DIRECTIONS FOR THIS TASK:
If a line of the material contains "Open", copy it.

[DATA FOR THIS EXERCISE]

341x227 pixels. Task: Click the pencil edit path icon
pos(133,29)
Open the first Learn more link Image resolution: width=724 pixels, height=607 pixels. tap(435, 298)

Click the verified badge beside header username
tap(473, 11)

[/DATA FOR THIS EXERCISE]
[DATA FOR THIS EXERCISE]

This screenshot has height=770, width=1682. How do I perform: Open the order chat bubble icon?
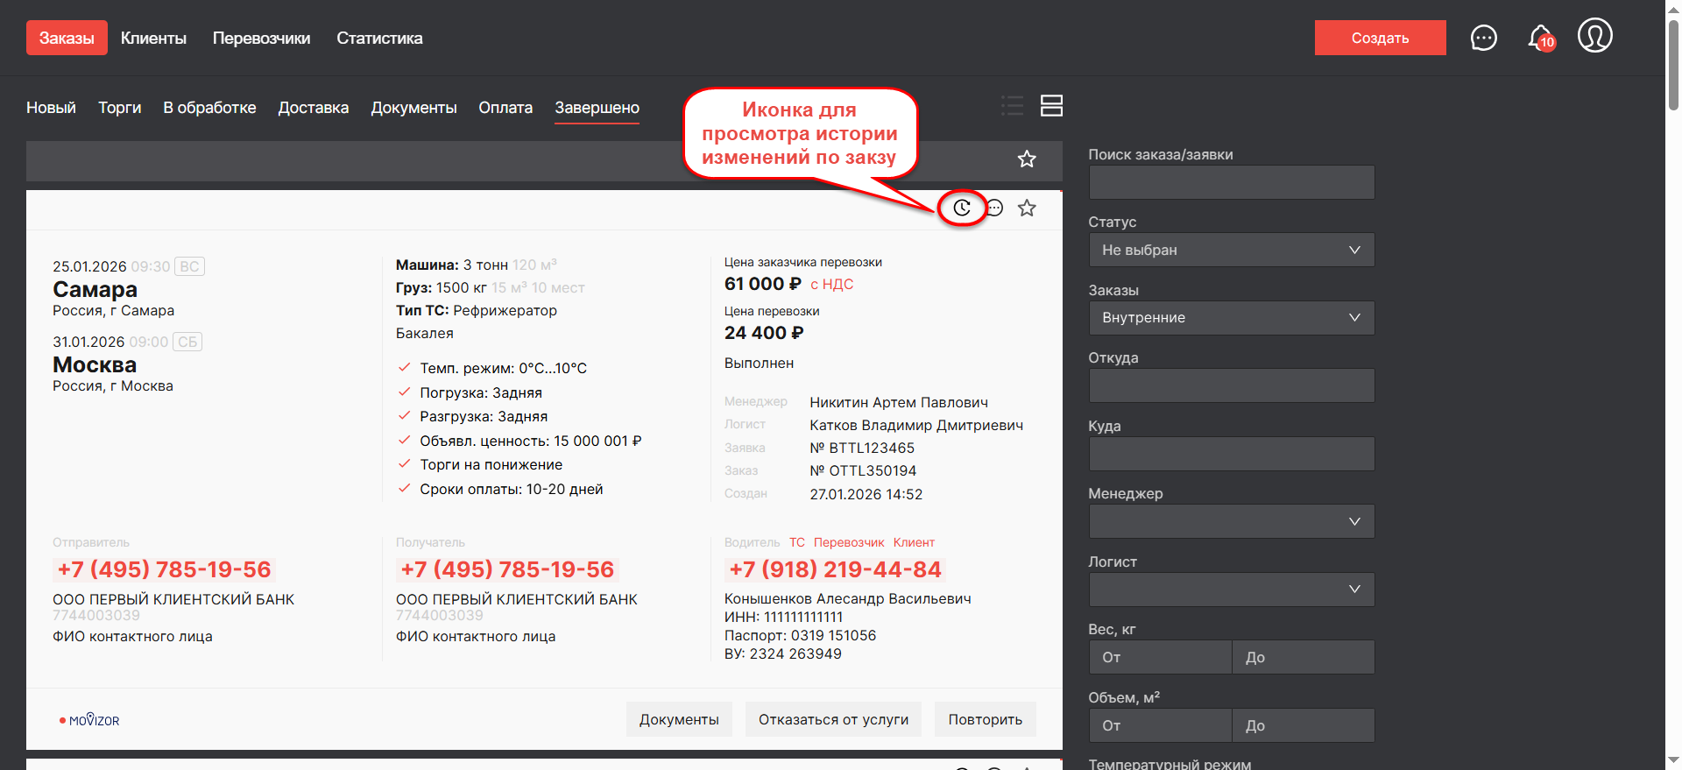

[/DATA FOR THIS EXERCISE]

RESULT OF THE EXERCISE:
Open the first Learn more link Image resolution: width=724 pixels, height=607 pixels. tap(435, 298)
This screenshot has height=770, width=1682. How do I perform: Open the order chat bubble icon?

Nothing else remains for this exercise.